When the Treasurer, Wayne Swan, makes his budget speech next month, we’re certain to hear a lot about how brilliantly the government is managing our finances.
At a time when most developed countries are struggling with huge budget black holes, Australia remains on track to sharply cut its budget deficit in 2011-12, and to eliminate it entirely the following year.
But amidst all the back-slapping, Swan is unlikely to mention one crucial point. And that’s how much this improvement in the budgetary bottom line is due to the commodity price boom.
It’s clear that surging prices for our commodity exports — particularly for iron ore and coal — has translated into huge profits for the mining companies, higher incomes for those working in resources-related industries, and bigger dividends for investors in mining companies. And the government also reaps huge benefits, because it gets to collect more company and personal income tax, as well as resource royalties.
This fact has certainly not escaped the keen attention of Malcolm Turnbull, the shadow Communications Minister. In a speech in Melbourne yesterday, he pointed to recent work done by Federal Treasury that highlights just how big a bonanza the surge in commodity prices has been for the Labor government.
As Turnbull pointed out, “Treasury now calculates that the resources boom generated revenue windfalls of approximately $65 billion during Labor’s first three years. Of course every cent and more was spent.”
He added that Treasury projects that a further $30 billion is set to flow into government coffers in 2011-12 as a result of the boom. But, he added, “when Wayne Swan delivers the 2011-12 Budget on May 10, you can safely bet every cent of that will be spent too.”
Turnbull raises an important point. Labor has had little hesitation in indignantly accusing the previous Howard administration of “squandering” the benefits of the early part of the resources boom. Now, it’s in the process of doing exactly the same thing.
But this raises a further question. How can we make sure that Canberra doesn’t fritter away the extra revenue it receives as a result of the commodity price boom, and instead puts some money aside for the future?
The answer, Turnbull says, is to set up a sovereign wealth fund.
Of course, Turnbull isn’t alone in advocating such a fund. A number of business leaders, such as Commonwealth Bank boss Ralph Norris and ANZ Bank chief Mike Smith, have also got behind the idea. And in a recent report on Australia, the OECD recommended pushing all resource tax revenues into a separate reserve fund that would help insulate the budget and the economy from future drops in commodity prices.
Turnbull argues that one of the best reasons for setting up a sovereign wealth fund is to impose much-needed restraint on Canberra. Faced with a budget surplus, politicians “have a very strong temptation to splash money around and while tax cuts are always appealing, cutting taxes at the top of a boom runs the real risk of creating a structural deficit when the boom subsides.”

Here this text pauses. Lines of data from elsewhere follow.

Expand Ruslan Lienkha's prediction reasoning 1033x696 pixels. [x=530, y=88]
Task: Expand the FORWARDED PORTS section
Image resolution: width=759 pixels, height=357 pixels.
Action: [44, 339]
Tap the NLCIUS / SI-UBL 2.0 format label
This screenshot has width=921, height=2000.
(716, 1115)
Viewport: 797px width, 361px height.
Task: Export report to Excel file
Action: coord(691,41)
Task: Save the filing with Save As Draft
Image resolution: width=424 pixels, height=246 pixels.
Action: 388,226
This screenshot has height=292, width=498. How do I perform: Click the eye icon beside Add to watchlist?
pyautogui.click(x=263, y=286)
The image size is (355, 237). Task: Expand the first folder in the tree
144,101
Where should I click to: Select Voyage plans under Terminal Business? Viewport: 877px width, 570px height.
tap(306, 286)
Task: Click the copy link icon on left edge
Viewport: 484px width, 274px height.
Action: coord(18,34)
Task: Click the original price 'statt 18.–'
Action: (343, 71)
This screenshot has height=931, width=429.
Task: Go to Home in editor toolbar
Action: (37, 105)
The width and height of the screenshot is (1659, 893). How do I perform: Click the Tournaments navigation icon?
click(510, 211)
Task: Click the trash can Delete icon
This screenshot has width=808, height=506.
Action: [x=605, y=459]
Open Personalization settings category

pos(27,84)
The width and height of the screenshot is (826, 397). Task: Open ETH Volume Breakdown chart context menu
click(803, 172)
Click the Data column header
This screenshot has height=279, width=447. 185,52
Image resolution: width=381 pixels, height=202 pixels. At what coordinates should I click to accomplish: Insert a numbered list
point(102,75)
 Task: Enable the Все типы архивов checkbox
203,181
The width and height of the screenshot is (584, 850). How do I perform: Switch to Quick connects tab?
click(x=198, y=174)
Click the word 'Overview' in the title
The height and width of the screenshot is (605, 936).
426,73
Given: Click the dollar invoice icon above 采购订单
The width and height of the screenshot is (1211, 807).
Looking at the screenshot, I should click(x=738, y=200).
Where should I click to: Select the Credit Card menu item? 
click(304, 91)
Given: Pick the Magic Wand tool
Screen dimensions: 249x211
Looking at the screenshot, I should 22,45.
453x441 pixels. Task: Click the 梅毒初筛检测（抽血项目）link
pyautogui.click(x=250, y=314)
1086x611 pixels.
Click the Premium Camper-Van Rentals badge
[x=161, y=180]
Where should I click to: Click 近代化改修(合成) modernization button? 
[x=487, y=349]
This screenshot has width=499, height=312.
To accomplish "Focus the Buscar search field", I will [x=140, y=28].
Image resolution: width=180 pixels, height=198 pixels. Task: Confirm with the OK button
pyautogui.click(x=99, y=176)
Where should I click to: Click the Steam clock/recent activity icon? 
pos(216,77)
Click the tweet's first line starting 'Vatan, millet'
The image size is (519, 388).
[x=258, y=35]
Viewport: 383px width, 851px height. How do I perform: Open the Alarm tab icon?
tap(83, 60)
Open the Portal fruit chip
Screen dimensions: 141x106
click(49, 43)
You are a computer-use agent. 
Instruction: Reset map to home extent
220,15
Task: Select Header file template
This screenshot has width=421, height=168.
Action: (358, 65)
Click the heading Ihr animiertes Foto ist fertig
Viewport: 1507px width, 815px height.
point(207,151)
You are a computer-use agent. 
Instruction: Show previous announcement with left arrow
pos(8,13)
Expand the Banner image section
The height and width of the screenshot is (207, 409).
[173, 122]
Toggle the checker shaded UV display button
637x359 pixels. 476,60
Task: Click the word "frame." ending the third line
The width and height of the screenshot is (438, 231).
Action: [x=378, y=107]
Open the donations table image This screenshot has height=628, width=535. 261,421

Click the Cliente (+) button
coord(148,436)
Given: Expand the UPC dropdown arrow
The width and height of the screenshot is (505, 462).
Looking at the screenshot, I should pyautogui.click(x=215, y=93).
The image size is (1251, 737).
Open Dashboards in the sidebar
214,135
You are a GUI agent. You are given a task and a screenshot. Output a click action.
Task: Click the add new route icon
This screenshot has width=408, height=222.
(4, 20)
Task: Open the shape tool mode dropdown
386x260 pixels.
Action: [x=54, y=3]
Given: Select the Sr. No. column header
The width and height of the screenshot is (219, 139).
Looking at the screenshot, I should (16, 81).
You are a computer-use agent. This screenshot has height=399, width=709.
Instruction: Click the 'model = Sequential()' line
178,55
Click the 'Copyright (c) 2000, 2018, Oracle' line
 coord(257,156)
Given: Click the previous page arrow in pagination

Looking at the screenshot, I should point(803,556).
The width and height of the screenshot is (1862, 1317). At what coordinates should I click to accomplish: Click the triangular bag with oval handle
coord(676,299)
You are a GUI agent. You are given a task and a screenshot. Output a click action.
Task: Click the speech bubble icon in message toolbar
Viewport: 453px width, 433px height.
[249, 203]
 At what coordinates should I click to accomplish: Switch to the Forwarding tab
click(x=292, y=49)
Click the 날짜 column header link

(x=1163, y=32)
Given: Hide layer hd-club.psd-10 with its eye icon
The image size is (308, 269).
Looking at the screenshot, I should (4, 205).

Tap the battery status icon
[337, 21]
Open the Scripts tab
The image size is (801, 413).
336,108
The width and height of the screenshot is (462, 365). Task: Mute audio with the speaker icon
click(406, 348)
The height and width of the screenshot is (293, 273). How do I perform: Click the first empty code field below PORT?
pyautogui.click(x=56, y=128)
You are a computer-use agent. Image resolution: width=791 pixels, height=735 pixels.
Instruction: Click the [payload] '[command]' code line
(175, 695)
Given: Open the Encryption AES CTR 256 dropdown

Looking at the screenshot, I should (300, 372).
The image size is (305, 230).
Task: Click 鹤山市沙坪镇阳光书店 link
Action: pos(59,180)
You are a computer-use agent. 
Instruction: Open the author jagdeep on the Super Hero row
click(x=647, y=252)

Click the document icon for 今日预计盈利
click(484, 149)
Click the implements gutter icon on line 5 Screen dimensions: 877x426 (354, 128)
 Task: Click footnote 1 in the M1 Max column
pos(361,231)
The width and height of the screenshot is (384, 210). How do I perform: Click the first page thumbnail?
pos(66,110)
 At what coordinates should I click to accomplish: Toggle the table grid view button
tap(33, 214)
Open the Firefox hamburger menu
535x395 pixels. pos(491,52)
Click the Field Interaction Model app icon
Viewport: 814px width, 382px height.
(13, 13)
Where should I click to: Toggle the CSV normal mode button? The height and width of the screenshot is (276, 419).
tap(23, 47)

In contrast, if Australia were to set up a national savings fund, it “would become a matter of real national pride, evidence that we have the discipline and vision to recognise that good times don’t last forever, that demographic changes will place greater demands on future budgets and that thrift is both virtuous and prudent.”
But Turnbull is also a realist. Australia is still many years away from being free of debt, even though we’re enjoying windfall revenues as a result of the resources boom. So as well as committing to a resources boom, he argues that we need to work out what our real budget position is, if we take out the windfall gains we’re reaping from the commodity boom.
This picture is likely to be a far uglier sight than the rosy projections that Wayne Swan will likely present next month. But Turnbull’s point is correct. We need to stop kidding ourselves that our comparatively robust budget position is the product of prudent fiscal management, and to acknowledge the huge boost we’re receiving from the resources boom.
The risk is that, when commodity prices do eventually tumble, we’ll find ourselves confronted with a steep fall in national income and gaping budget deficits. And we’ll rue the fact that, during the good times, we lacked the foresight to set up a sovereign wealth fund.